--- Start of RECORDS SHOWN ---
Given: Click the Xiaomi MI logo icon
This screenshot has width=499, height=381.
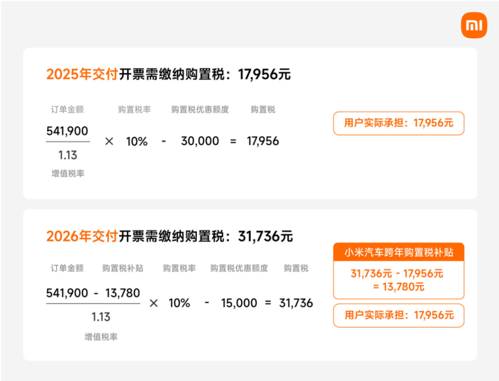Looking at the screenshot, I should coord(474,26).
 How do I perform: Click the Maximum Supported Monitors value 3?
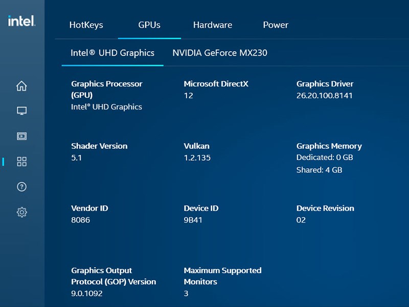[x=185, y=293]
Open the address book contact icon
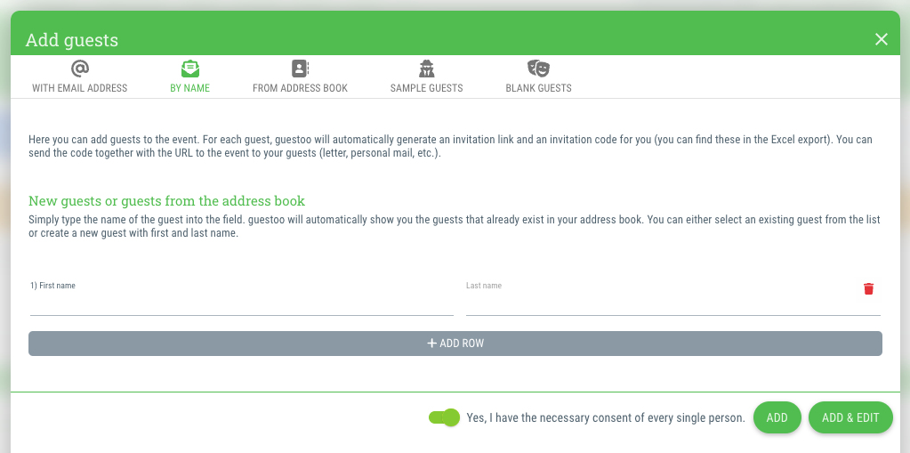The width and height of the screenshot is (910, 453). [300, 69]
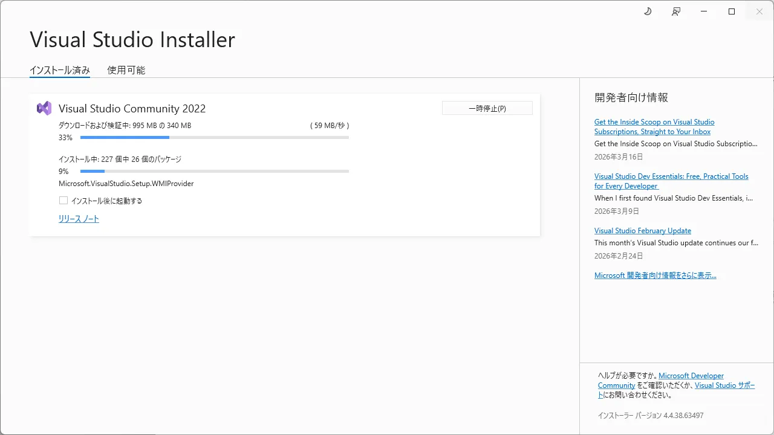Open the Microsoft Developer Community link

coord(691,375)
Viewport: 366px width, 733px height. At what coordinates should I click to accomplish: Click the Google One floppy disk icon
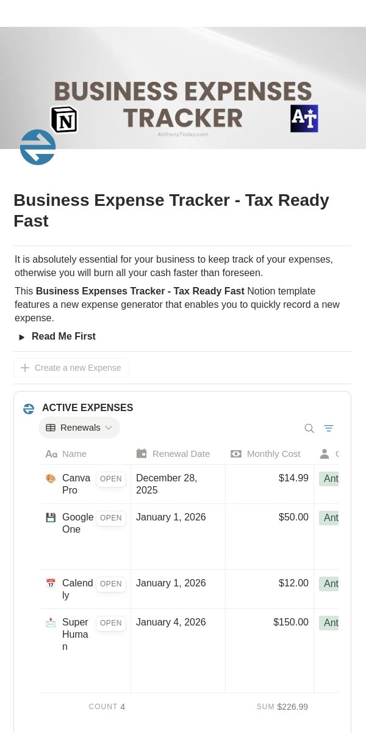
--- End of RECORDS SHOWN ---
* GIVEN PROBLEM
Extract every row above and copy each line word for word, leaving the pictures out of your answer.

* FINAL ANSWER
Given: Click the Xiaomi MI logo icon
This screenshot has width=499, height=381.
Looking at the screenshot, I should coord(474,26).
 How do I perform: Click the Maximum Supported Monitors value 3?
[x=185, y=293]
Open the address book contact icon
The width and height of the screenshot is (910, 453). [300, 69]
Open the Microsoft Developer Community link

coord(691,375)
Viewport: 366px width, 733px height. At what coordinates should I click to accomplish: Click the Google One floppy disk icon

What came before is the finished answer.